The trick therefore would be to cut demand. Policies exist to try and mitigate that demand, but on their own they don’t work. Sustained campaigns from public health groups and sock-puppet charities have done little to curb the demand – in fact, as Clive Bates points out here, the sustained “war” has had the complete opposite effect on the tobacco industry, they’ve grown and at a far greater scale than before the policies and the whole “war” started. Yes, smoking prevalence has fallen but until recently it’s been stagnant. Even Australia, where they have some of the “toughest” laws have noticed a drop in the prevalence decline. Despite all their “interventions” including eye watering excise taxation, plain packaging, bans, age restrictions and the continual re-emergence of the “smokers license”.

So what to do?

Decreasing demand isn’t a straightforward affair – taxation only has a limited lifecycle viability before there’s zero return for the effort expended.
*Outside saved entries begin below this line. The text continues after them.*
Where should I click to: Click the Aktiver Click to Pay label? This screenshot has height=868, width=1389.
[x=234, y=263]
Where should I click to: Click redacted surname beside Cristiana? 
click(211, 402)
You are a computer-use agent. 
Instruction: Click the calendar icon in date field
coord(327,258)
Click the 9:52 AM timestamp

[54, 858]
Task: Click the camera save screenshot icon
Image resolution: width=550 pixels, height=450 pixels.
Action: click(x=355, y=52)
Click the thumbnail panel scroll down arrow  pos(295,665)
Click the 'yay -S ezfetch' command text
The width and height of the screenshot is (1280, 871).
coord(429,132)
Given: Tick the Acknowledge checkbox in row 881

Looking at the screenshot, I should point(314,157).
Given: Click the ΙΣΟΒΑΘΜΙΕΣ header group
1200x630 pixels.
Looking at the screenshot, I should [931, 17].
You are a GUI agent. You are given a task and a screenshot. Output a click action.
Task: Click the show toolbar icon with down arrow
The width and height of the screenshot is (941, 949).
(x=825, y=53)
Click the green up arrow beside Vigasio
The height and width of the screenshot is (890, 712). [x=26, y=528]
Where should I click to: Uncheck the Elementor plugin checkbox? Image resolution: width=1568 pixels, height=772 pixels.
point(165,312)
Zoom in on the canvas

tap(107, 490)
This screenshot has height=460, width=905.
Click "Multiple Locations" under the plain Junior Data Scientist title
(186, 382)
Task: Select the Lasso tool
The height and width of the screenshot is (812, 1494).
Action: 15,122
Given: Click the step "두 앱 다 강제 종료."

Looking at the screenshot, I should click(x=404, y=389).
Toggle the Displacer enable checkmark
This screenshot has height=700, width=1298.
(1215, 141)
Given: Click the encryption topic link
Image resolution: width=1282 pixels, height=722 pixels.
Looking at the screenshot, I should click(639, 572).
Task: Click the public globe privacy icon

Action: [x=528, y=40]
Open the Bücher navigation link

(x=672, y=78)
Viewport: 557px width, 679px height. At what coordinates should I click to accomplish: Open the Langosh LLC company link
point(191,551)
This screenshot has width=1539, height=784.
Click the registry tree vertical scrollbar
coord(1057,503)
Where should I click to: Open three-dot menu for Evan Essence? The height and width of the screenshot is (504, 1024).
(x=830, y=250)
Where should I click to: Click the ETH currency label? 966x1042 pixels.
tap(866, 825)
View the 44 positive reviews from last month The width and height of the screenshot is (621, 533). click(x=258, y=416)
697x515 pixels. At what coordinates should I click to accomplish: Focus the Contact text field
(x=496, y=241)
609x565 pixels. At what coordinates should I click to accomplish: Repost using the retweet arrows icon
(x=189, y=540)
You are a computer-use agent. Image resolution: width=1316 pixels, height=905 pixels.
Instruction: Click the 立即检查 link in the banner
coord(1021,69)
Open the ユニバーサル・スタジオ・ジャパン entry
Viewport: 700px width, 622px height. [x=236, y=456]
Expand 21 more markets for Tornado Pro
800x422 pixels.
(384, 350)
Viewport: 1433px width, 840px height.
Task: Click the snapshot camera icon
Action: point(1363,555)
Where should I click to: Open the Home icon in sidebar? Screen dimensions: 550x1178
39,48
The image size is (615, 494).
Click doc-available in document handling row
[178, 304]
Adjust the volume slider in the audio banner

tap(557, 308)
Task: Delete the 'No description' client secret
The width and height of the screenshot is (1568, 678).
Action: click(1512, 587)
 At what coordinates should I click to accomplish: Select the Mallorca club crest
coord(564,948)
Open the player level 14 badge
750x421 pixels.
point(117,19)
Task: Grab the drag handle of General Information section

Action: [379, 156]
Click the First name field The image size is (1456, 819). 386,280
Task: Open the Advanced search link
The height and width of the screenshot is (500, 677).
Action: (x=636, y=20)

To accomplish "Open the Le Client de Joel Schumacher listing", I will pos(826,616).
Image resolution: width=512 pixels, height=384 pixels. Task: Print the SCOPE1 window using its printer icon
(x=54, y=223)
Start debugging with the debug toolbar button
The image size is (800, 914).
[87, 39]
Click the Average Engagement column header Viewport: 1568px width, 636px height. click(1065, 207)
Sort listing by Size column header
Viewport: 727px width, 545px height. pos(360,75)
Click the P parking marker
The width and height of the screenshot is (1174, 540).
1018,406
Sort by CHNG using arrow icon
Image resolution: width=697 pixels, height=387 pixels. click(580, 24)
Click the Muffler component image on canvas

Plain packaging simply does not work as the majority of smokers don’t care about the packaging. Bans are merely an inconvenience and have substantial unintended consequences for other industry sectors. Of course the other method is stigmatisation – making smokers feel bad about themselves, which of course works so well doesn’t it?

Is there a straightforward answer? Not really no. Clive has his own thought processes detailed here, though I highly doubt we are anywhere near an “endgame” scenario – let’s face it, other than banning smoking in public places (including cars, and if some cretins get their way your own home if you happen to work from there occasionally), tobacco control has been pissing around the edge of the “problem”.

There is no one simple solution to bring prevalence rates down (nor I think should it really be necessary, but that’s just me) – effective solutions need to be elastic to fit the scenario. There needs to be a support network in place to help those that want to quit this network is not for encouraging people to quit, but for supporting those that want to – a marked difference. There needs to be an infrastructure for incentivising cessation – which could take many forms, a simple “quit smoking to buy a car” won’t cut it, it needs to be fungible. The methods available for cessation need to be as broad and varied as possible – any and all methods should be embraced, endorsed and supported.

Smokers who want to quit should be able to enjoy the opportunity not feel like they have to because someone told them they smell, or that smoking rots their teeth or any other ridiculous nonsense – those in public health and tobacco control have forgotten, quite deliberately, that smokers are real people and a lot of them are frankly pissed at “The Establishment” for their treatment. Not to mention the continual digs by members of the public – imagine that, state sanctioned bullying – natch.

If they really wanted to bring the prevalence rates down, they need to understand the people who smoke. But then, it’s never really been about health has it?